#### WHAT YOU SHOULD DO:
From the listing below, copy each line where "sales" occurs.

==========

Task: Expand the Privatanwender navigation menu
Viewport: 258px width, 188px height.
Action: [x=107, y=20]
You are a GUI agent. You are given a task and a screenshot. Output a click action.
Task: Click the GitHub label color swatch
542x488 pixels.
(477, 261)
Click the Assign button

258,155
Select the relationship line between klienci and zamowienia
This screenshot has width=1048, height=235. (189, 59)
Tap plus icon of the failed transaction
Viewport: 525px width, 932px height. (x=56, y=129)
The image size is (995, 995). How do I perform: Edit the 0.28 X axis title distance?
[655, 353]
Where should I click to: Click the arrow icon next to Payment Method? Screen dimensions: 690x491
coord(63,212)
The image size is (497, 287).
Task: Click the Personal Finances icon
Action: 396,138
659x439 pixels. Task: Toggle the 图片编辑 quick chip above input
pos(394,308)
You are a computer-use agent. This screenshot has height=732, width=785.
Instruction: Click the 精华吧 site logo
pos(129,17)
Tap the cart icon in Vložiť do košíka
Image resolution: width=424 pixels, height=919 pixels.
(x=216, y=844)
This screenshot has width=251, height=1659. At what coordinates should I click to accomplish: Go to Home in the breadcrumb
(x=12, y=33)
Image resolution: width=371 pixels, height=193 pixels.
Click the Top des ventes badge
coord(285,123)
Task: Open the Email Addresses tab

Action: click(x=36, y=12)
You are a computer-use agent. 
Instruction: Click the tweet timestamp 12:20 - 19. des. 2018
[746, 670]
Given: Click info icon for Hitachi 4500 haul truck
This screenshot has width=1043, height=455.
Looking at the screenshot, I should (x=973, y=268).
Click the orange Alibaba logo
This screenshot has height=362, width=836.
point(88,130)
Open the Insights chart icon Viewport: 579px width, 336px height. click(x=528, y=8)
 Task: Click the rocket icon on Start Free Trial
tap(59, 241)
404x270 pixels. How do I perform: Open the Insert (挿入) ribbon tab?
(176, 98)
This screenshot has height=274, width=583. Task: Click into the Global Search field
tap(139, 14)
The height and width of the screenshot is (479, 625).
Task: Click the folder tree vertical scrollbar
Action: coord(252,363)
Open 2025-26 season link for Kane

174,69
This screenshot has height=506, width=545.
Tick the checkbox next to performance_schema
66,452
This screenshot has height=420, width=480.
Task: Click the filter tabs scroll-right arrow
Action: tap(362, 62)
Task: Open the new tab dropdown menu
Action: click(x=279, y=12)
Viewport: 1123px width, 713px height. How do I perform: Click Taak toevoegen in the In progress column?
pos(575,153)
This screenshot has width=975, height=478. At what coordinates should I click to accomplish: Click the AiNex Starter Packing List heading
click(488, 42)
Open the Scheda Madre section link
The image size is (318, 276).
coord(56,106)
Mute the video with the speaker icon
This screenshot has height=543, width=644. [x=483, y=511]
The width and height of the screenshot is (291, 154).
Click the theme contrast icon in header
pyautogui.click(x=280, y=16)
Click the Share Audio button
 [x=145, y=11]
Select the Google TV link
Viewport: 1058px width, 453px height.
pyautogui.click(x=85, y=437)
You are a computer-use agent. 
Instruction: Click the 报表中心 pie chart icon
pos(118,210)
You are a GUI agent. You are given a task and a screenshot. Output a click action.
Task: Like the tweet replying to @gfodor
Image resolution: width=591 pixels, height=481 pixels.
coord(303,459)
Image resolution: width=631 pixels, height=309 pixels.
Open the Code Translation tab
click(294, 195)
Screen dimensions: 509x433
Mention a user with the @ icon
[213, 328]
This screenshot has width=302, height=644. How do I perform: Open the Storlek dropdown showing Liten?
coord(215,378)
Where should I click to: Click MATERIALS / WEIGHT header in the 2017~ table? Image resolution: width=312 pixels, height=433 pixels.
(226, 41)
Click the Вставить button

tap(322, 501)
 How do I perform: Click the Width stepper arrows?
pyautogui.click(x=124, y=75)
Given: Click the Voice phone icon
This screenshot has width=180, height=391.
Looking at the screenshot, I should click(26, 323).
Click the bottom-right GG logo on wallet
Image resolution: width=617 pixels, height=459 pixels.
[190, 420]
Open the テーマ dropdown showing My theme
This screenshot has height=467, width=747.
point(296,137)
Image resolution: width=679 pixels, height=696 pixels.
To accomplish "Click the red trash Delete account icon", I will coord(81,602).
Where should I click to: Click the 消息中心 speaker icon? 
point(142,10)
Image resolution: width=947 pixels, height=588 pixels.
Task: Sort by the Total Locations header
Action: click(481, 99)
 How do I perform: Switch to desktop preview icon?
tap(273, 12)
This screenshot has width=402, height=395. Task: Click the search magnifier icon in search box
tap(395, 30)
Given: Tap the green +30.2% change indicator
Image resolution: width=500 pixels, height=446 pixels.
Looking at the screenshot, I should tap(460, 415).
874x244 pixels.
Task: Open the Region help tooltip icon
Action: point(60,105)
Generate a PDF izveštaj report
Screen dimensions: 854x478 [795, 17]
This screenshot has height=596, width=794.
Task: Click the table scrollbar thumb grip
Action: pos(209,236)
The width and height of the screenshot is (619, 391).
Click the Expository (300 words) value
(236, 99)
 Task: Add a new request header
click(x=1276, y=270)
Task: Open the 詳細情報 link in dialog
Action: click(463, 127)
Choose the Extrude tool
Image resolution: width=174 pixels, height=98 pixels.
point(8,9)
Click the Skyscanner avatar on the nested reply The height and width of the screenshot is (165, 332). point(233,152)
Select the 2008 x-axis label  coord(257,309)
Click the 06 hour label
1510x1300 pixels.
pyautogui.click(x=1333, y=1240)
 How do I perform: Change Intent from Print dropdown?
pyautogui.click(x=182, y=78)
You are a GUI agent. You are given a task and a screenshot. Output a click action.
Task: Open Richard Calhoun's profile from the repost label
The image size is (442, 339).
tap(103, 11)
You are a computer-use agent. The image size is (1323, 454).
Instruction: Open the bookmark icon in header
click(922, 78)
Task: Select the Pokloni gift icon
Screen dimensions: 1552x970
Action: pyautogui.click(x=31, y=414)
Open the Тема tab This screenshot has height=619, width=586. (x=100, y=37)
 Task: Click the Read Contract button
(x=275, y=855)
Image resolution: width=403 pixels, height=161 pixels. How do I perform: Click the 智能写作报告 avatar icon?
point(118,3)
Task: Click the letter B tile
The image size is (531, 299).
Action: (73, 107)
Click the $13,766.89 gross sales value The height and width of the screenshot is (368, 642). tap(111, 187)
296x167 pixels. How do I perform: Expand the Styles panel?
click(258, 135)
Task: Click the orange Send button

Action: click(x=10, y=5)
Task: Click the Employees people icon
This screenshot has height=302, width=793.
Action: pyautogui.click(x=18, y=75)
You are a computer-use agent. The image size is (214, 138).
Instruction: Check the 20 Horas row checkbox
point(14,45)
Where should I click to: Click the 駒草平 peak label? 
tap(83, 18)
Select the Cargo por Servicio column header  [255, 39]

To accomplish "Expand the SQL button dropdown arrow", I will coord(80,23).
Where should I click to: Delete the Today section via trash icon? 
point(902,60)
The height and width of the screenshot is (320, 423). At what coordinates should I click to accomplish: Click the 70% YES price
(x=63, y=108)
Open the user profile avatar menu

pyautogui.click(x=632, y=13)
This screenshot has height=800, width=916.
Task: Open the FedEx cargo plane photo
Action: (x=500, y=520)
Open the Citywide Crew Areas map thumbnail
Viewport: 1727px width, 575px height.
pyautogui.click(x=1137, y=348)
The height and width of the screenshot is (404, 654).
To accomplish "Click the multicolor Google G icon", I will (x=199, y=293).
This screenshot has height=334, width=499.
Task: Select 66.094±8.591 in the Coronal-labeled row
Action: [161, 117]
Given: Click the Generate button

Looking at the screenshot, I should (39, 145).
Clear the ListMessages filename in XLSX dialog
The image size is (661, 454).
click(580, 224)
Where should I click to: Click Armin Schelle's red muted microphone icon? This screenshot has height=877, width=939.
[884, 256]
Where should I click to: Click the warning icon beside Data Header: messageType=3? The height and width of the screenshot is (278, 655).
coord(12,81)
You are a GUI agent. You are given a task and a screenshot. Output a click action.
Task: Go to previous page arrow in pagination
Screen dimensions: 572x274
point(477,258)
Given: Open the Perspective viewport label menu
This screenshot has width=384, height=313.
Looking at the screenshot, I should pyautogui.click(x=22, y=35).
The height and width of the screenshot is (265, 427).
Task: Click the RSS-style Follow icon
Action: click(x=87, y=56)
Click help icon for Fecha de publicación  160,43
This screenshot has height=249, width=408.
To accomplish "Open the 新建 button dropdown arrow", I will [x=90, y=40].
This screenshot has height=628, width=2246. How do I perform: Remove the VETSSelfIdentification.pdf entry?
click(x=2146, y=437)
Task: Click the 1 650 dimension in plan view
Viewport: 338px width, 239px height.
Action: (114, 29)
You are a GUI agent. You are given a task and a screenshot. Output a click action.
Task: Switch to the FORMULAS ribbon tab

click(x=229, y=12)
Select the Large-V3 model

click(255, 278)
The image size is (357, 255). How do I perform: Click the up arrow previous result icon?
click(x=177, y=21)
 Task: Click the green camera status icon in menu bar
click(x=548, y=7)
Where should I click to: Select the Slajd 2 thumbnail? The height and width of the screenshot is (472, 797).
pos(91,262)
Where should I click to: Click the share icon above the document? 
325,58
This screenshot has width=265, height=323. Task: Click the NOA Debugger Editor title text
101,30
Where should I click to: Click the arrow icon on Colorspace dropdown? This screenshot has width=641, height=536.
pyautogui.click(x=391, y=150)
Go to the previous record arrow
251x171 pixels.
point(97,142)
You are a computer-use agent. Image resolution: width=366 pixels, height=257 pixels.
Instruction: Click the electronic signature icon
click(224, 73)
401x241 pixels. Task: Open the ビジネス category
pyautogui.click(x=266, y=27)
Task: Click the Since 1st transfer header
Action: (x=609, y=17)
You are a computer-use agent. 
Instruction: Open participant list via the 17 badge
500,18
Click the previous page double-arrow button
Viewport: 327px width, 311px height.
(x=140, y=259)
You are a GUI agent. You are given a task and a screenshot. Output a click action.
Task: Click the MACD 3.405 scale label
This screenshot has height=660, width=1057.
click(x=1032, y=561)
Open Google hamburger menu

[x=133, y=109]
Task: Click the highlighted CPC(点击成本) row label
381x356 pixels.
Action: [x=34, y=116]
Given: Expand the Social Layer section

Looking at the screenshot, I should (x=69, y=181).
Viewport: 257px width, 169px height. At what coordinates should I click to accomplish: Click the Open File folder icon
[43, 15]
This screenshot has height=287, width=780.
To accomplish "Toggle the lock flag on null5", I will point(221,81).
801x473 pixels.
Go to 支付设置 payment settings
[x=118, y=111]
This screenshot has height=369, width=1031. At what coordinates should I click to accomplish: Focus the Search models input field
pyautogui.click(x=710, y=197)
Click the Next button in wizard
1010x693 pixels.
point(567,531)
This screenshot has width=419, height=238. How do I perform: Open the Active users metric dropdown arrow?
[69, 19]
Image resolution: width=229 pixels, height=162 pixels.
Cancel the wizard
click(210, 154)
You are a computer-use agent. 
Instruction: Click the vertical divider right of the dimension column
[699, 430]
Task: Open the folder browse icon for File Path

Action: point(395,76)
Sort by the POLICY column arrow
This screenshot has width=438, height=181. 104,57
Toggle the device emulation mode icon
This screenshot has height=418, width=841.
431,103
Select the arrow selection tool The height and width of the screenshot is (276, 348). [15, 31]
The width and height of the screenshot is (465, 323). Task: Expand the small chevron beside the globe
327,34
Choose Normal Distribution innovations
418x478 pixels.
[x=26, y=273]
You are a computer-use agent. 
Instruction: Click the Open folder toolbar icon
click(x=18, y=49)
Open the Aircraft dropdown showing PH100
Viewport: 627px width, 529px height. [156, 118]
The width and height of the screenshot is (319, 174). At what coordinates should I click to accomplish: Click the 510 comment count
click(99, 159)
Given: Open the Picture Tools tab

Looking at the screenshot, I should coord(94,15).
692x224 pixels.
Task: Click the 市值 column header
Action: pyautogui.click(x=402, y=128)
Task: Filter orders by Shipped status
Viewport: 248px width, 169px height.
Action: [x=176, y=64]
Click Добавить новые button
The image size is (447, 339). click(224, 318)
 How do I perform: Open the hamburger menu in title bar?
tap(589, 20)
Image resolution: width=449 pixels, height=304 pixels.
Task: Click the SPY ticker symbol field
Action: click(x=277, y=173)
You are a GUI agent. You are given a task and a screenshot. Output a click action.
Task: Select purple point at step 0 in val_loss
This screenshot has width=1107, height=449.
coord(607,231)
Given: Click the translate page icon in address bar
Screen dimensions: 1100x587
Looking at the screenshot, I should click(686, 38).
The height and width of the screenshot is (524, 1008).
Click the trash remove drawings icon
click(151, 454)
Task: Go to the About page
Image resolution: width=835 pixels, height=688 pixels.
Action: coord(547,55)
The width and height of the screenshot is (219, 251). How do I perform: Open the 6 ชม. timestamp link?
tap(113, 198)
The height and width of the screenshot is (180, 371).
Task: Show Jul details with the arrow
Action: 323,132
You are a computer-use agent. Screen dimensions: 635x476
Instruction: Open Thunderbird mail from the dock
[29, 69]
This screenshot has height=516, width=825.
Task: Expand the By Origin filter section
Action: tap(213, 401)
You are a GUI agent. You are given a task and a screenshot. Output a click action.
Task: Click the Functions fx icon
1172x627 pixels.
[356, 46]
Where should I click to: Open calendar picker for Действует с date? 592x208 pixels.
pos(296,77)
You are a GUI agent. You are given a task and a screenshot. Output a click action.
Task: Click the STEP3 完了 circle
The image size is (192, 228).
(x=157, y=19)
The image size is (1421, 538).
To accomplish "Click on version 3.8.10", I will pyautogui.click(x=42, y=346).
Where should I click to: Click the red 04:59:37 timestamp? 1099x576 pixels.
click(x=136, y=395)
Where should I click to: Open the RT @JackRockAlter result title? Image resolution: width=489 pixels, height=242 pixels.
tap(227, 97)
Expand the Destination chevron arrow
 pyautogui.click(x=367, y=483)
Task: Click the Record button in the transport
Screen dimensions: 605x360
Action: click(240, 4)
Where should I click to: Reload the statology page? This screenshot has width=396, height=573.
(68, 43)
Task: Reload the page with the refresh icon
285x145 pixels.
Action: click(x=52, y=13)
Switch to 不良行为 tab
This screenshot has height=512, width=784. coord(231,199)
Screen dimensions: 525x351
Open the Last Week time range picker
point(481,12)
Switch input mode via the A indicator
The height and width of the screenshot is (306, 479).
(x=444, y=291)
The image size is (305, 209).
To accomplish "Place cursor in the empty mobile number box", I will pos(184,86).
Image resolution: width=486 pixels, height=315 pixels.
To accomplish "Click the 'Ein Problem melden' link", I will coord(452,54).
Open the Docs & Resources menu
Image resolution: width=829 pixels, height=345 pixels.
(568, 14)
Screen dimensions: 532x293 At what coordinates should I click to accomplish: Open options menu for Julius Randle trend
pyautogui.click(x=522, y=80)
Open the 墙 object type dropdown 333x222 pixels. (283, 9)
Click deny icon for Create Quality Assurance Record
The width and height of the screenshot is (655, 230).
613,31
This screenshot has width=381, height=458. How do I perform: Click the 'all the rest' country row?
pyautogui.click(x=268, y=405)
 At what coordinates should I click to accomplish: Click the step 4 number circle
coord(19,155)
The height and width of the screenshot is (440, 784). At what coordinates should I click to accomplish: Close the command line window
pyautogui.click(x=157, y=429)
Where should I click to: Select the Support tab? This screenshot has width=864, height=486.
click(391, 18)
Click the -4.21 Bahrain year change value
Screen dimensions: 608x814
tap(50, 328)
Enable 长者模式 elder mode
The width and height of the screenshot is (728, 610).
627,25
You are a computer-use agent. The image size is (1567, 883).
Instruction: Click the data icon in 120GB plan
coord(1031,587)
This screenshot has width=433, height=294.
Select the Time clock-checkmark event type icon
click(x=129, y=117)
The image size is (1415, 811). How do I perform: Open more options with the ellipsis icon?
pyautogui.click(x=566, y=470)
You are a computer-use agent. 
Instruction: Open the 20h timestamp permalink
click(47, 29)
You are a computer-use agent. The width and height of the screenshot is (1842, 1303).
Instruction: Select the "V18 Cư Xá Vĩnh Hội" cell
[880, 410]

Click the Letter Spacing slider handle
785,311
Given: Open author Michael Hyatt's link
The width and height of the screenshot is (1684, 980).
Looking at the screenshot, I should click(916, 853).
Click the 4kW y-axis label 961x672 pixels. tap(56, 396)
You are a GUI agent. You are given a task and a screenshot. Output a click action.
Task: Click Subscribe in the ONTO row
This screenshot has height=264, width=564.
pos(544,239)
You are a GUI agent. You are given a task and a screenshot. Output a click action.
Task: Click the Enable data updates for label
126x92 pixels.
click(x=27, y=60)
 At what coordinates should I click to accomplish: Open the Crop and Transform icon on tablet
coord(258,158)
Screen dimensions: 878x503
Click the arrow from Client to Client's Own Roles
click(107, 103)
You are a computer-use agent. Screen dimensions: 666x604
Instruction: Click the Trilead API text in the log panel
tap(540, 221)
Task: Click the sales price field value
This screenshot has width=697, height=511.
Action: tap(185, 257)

==========

#### REPLY:
Click the $13,766.89 gross sales value The height and width of the screenshot is (368, 642). tap(111, 187)
Task: Click the sales price field value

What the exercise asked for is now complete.